— DATA SUPPLIED —
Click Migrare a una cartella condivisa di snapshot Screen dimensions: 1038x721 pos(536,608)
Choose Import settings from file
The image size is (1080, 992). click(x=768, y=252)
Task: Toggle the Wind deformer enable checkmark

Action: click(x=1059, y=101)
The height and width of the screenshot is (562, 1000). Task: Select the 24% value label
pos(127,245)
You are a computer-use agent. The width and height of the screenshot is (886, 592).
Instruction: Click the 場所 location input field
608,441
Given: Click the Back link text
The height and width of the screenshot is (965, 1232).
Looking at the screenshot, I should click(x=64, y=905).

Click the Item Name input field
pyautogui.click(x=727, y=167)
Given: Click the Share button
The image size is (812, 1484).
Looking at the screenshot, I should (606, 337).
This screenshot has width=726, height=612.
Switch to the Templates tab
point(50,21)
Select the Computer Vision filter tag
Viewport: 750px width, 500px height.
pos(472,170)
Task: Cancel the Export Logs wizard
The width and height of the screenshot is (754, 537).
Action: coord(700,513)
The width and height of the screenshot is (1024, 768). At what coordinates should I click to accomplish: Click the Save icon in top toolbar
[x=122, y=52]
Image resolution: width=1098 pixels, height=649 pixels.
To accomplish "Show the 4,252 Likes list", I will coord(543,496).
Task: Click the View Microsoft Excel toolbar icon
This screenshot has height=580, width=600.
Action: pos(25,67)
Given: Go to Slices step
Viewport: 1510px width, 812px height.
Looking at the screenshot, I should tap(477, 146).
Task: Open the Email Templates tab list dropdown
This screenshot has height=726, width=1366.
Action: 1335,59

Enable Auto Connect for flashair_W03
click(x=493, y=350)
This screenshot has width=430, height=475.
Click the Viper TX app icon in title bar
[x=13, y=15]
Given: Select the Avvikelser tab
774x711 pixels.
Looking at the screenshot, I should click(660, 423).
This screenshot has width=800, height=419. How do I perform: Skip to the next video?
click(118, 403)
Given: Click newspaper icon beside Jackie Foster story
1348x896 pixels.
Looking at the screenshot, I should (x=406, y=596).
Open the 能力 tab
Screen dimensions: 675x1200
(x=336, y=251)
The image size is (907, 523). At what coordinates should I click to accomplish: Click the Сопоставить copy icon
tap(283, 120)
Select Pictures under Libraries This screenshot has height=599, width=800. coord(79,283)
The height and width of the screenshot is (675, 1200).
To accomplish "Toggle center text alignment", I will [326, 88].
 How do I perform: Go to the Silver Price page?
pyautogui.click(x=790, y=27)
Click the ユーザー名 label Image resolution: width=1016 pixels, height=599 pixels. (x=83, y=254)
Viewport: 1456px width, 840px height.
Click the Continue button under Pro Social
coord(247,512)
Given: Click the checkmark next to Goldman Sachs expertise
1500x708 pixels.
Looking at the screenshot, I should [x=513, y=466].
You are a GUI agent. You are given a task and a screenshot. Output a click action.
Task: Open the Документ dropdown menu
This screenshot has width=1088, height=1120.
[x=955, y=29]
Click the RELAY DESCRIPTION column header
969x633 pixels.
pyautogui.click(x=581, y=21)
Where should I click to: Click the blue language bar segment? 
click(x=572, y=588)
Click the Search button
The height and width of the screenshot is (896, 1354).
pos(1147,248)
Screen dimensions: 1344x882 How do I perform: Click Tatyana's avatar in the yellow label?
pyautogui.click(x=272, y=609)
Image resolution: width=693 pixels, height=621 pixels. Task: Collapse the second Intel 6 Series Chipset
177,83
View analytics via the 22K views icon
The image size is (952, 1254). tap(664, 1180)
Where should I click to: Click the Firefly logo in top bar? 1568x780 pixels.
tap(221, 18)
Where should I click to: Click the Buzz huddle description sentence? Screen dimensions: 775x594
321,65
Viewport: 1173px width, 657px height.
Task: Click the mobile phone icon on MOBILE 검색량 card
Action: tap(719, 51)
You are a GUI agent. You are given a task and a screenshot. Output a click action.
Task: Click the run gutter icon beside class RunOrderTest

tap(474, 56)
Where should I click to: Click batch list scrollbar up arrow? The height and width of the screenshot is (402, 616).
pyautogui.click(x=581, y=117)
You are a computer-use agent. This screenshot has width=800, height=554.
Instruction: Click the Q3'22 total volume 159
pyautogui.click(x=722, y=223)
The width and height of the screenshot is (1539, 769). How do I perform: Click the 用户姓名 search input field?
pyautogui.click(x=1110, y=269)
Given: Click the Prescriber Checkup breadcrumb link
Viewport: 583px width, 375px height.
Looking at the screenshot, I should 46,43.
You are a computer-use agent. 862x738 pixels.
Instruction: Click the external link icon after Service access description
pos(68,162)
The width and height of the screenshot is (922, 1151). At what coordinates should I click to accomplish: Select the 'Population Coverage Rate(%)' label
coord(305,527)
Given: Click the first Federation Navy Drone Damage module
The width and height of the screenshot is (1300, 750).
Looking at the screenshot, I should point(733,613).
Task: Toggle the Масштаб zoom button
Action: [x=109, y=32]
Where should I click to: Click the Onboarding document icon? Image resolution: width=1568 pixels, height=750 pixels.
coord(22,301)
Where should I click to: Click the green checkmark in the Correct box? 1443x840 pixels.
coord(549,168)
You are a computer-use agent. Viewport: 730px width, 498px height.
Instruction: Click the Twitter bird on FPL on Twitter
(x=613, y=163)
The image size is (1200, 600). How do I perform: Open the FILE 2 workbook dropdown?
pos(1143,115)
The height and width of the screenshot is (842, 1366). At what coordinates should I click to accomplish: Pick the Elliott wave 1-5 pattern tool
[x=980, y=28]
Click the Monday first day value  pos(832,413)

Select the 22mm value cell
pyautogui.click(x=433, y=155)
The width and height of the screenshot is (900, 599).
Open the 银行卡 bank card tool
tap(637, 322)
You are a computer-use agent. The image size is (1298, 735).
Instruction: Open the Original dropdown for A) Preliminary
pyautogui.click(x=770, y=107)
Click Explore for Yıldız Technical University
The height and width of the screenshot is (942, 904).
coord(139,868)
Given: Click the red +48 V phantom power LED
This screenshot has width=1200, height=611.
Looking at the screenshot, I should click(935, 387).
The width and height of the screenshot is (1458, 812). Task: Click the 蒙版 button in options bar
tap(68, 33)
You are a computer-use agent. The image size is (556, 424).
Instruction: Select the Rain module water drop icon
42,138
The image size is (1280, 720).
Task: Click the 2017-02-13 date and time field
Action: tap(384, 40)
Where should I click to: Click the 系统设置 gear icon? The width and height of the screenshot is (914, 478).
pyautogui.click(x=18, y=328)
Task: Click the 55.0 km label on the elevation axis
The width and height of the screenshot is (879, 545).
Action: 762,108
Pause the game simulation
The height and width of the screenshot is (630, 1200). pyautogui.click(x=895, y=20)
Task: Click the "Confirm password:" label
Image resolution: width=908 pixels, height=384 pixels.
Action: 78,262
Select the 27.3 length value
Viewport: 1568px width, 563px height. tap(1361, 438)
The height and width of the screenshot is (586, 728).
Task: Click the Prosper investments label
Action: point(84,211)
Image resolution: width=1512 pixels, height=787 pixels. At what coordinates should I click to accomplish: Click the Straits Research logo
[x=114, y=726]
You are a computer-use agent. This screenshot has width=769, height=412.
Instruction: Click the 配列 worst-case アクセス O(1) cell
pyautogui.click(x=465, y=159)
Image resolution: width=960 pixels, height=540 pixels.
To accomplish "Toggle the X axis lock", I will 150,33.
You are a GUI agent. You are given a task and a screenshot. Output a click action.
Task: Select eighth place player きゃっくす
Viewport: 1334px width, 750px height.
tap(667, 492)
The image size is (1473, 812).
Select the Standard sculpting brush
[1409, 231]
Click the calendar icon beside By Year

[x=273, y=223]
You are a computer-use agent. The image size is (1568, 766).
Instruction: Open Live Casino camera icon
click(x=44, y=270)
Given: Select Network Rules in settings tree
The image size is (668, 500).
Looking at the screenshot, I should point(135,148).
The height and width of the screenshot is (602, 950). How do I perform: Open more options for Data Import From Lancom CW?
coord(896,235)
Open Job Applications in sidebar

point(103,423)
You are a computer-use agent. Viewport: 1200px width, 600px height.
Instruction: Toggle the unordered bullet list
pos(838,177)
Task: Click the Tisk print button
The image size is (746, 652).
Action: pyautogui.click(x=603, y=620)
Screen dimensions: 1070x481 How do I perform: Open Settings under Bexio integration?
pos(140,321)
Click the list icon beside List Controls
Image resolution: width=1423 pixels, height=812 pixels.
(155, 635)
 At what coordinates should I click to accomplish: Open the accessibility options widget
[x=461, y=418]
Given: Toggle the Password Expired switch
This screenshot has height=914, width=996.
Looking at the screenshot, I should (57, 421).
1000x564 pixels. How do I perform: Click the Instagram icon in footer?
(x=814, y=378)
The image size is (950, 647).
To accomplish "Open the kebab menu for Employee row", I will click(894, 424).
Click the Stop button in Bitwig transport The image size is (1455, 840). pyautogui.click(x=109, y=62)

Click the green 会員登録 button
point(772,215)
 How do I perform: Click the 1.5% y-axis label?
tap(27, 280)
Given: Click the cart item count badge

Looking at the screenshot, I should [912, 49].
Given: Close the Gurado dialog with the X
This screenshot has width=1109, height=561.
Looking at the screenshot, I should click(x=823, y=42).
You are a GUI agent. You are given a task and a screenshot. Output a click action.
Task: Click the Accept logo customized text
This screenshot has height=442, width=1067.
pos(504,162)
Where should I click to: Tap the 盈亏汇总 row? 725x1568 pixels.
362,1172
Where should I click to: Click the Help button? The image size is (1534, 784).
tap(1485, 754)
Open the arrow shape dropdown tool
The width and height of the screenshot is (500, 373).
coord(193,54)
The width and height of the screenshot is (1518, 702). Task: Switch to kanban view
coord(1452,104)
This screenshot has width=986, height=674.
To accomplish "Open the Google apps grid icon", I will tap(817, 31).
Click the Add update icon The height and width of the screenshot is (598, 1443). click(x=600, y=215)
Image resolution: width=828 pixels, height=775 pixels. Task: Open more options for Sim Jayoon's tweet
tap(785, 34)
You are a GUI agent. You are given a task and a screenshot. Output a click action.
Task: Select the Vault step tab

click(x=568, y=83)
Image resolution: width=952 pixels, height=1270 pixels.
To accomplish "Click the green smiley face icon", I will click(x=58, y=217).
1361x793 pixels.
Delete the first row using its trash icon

— AIM OF THE EXERCISE —
From the entries above, write out only the lines starting at the line that holds "Click the Monday" and ending at the line that holds "has width=769, height=412.", keeping both and matching them exactly.

— RESULT FOR THIS TASK —
Click the Monday first day value  pos(832,413)

Select the 22mm value cell
pyautogui.click(x=433, y=155)
The width and height of the screenshot is (900, 599).
Open the 银行卡 bank card tool
tap(637, 322)
You are a computer-use agent. The image size is (1298, 735).
Instruction: Open the Original dropdown for A) Preliminary
pyautogui.click(x=770, y=107)
Click Explore for Yıldız Technical University
The height and width of the screenshot is (942, 904).
coord(139,868)
Given: Click the red +48 V phantom power LED
This screenshot has width=1200, height=611.
Looking at the screenshot, I should click(935, 387).
The width and height of the screenshot is (1458, 812). Task: Click the 蒙版 button in options bar
tap(68, 33)
You are a computer-use agent. The image size is (556, 424).
Instruction: Select the Rain module water drop icon
42,138
The image size is (1280, 720).
Task: Click the 2017-02-13 date and time field
Action: tap(384, 40)
Where should I click to: Click the 系统设置 gear icon? The width and height of the screenshot is (914, 478).
pyautogui.click(x=18, y=328)
Task: Click the 55.0 km label on the elevation axis
The width and height of the screenshot is (879, 545).
Action: 762,108
Pause the game simulation
The height and width of the screenshot is (630, 1200). pyautogui.click(x=895, y=20)
Task: Click the "Confirm password:" label
Image resolution: width=908 pixels, height=384 pixels.
Action: 78,262
Select the 27.3 length value
Viewport: 1568px width, 563px height. tap(1361, 438)
The height and width of the screenshot is (586, 728).
Task: Click the Prosper investments label
Action: point(84,211)
Image resolution: width=1512 pixels, height=787 pixels. At what coordinates should I click to accomplish: Click the Straits Research logo
[x=114, y=726]
You are a computer-use agent. This screenshot has width=769, height=412.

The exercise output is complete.